North Korea is seeking to conduct another nuclear test around South Korea's presidential election next year, a high-profile North Korean defector has said, in the latest sign that Pyongyang would not abandon its nuclear program despite growing international pressure.
Thae Yong-ho, a former No. 2 official at the North Korean embassy in London, said North Korea's foreign ministry has sent documents to its overseas missions that Pyongyang is seeking to carry out its sixth and seventh nuclear test by next year.
"In particular, it calls for preparations as North Korea would seek to conduct a nuclear test around the presidential election," Thae said Friday in a closed-door parliamentary intelligence committee session, according to lawmakers. It marked Thae's first public appearance since his defection to South Korea in July.

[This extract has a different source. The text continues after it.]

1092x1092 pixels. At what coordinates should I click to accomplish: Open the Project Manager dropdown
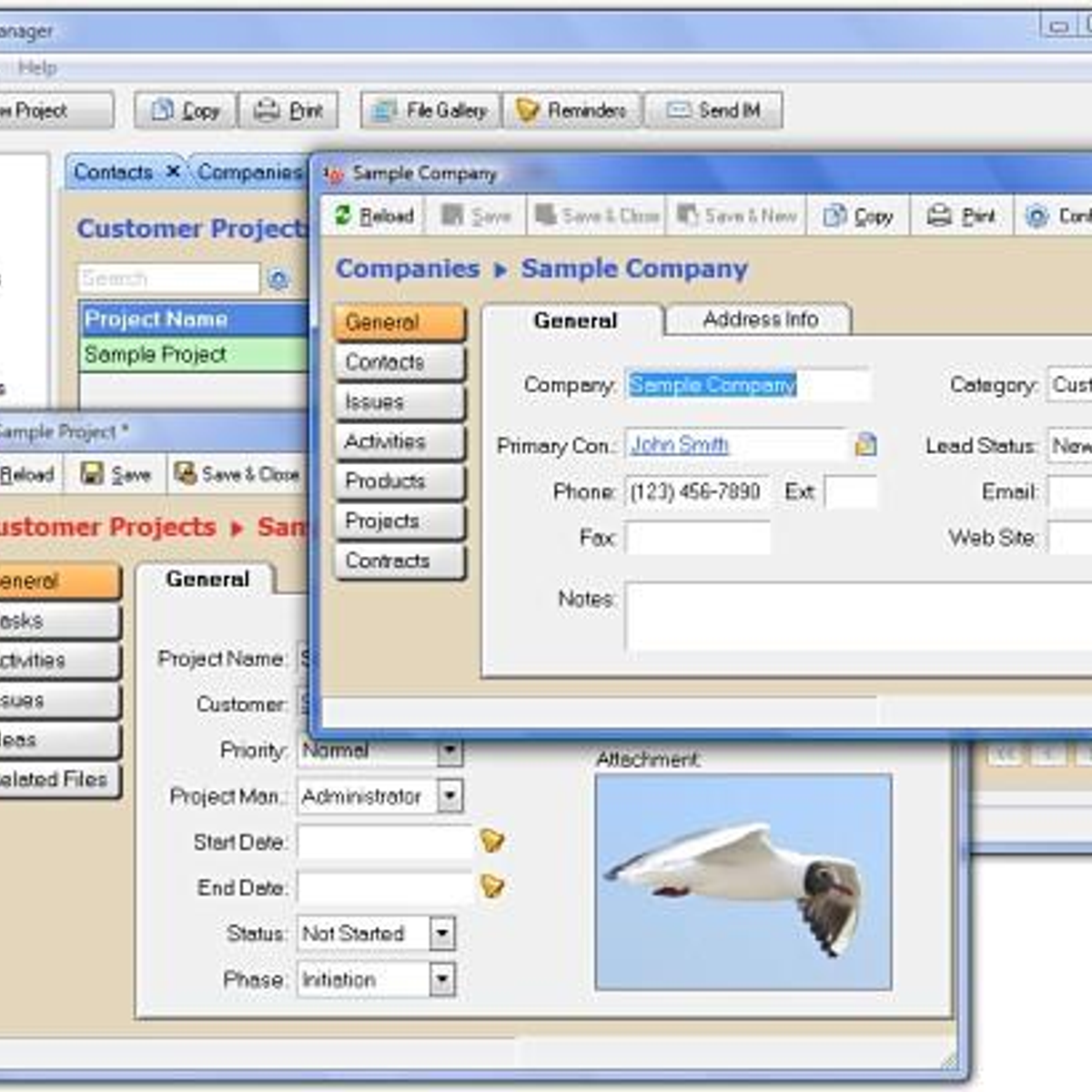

North Korea conducted two nuclear tests this year alone following those in 2006, 2009 and 2013. Seoul's spy agency has said that Pyongyang is ready to carry out a sixth nuclear test at any time.
Thae's comments illustrated Pyongyang's commitment to keep advancing its nuclear programs in defiance of growing UN sanctions and pressure.
Thae added that the North's leader Kim Jong-un wants his country to be recognized as a nuclear state, such as Pakistan or India, a status rejected by South Korea and the U.S.
"After being recognized as a nuclear state, North Korea hopes to resolve pending issues through international dialogue," Thae said.
The nuclear talks on ending North Korea's nuclear program were last held in 2008. There is no sign yet that the talks -- which involve the host China, South and North Korea, the US, Japan and Russia -- could resume anytime soon.
He said that the North sees the prime time for getting the recognition in the early stages of the new US administration which means late 2017 or early 2018.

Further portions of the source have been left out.